» **The task**:
Through to the final line, write out the records below exactly, omitting any images they contain.

Stored items:
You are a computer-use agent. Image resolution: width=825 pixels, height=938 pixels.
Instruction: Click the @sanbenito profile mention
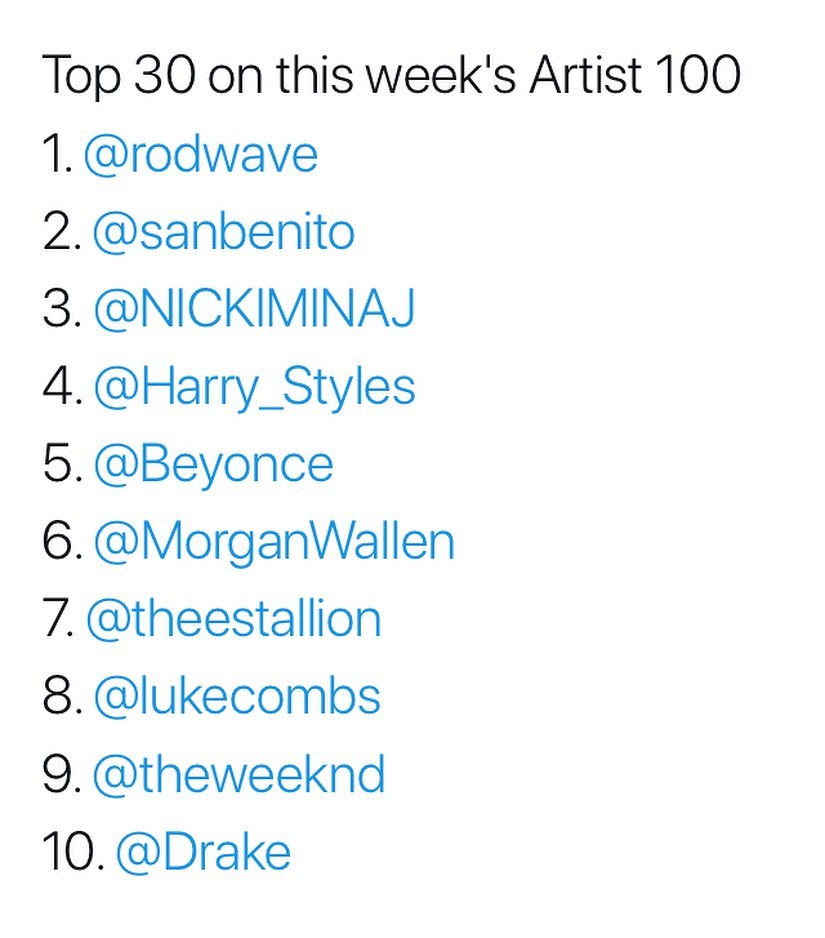(223, 233)
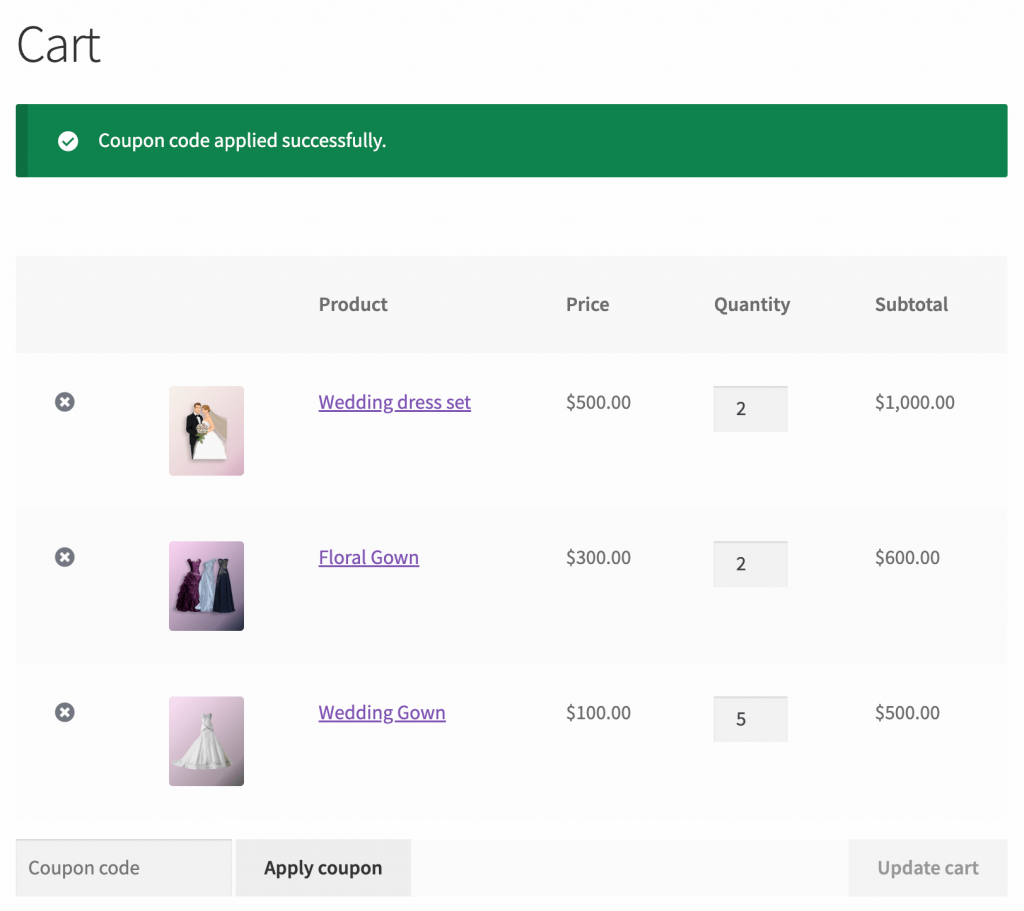Remove Floral Gown from cart
Screen dimensions: 1024x911
[x=65, y=557]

» **Answer to this exercise**:
You are a computer-use agent. Image resolution: width=825 pixels, height=938 pixels.
Instruction: Click the @sanbenito profile mention
(223, 233)
Remove Floral Gown from cart
Screen dimensions: 1024x911
[x=65, y=557]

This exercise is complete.